Anti-social fish in your waterway? Perhaps you shouldn’t blame their parents but trace amounts of drugs used to treat anxiety. That's the finding of Swedish scientists who say that low levels of psychotherapeutic drugs can change the way fish behave and could be altering the balance of entire aquatic food webs.

Common pharmaceuticals like the anti-anxiety drugs benzodiazepines end up in sewers as they are excreted by the people taking them. Conventional wastewater treatment doesn't destroy these types of drugs, however, and they are also  remarkably resistant to photodegradation, meaning that they persist in rivers and streams. 

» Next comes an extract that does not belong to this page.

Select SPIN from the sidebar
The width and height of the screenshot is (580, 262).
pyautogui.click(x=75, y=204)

As pharmaceuticals like benzodiazepines can alter human behaviour it has been suspected for some time that they might also have an effect on aquatic organisms. Surprisingly however, no investigations into whether or not these psychotherapeutic drugs have been altering the way aquatic wildlife acts has been carried out until now.

To check on whether low doses of benzodiazepines can affect aquatic life, Tomas Brodin and colleagues from Umeå University first looked at drug concentrations downstream of a sewage treatment plant on the river Fyris in Sweden. They found concentrations of up to 0.58µg/l of the common anti-anxiety drug Oxazepam. This is similar to other waterways in Europe and the US. But when the researchers looked at levels of the drug in fish from the Fyris they got a surprise. It was more than six times that found in the river, demonstrating that the drug bioaccumulates. Co-author Jerker Fick points out that the levels of the drug in the perch are still tiny though. 'You'd need 4 tonnes of perch from the river to get just one tablet of the drug,' he notes.

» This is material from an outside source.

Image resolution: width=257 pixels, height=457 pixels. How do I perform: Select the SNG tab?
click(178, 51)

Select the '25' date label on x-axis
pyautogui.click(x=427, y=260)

To see what effect this low-level exposure to benzodiazepines was having on the fish the team examined how personality traits, such as boldness, activity and social interaction changed when they were exposed to 1.8µg/l of Oxazepam. Activity was simply a measure of how much the fish darted about in their tank. Boldness was measured by how often the fish entered a new area of the tank, while social interaction was judged by a fish’s willingness to get in the personal space of another.

Fish exposed to the drug at similar levels to those found in Europe’s and America’s waterways were around 50% more active and significantly less social. Perch swimming in waters with a much higher drug dose of 910µg/l were also more active and less friendly, and also much, much bolder. They also found that the fish were hungrier and ate faster.

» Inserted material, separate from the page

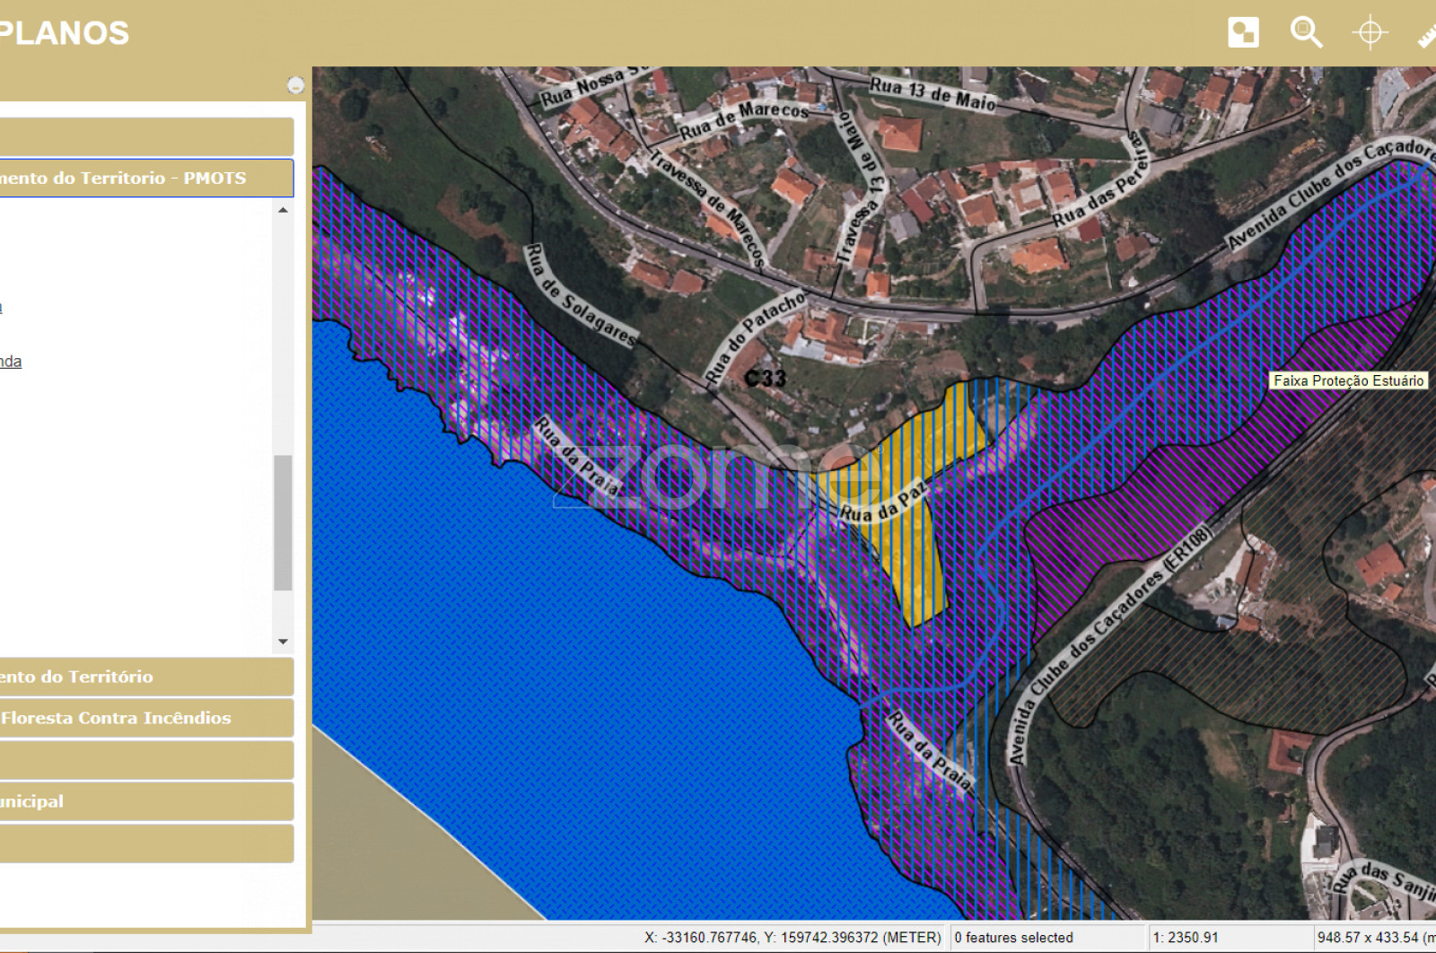Open the underlined link ending in 'nda'

[11, 362]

The authors describe the effects that trace amounts of a single drug can have on food webs as ‘alarming’. They point out that the sorts of behavioural changes that the fish have been experiencing could alter their evolutionary fitness by making them easy prey for predators or even put pressure on perch's primary foodstuff, zooplankton.

They say that now that it is clear that psychoactive drugs can affect aquatic animals, new testing regimes need to be put in place to see what other effects these types of drugs might be having on these ecosystems. 'The solution to this problem isn't to stop medicating people who are ill but to try to develop sewage treatment plants that can capture environmentally hazardous drugs,' Fick says.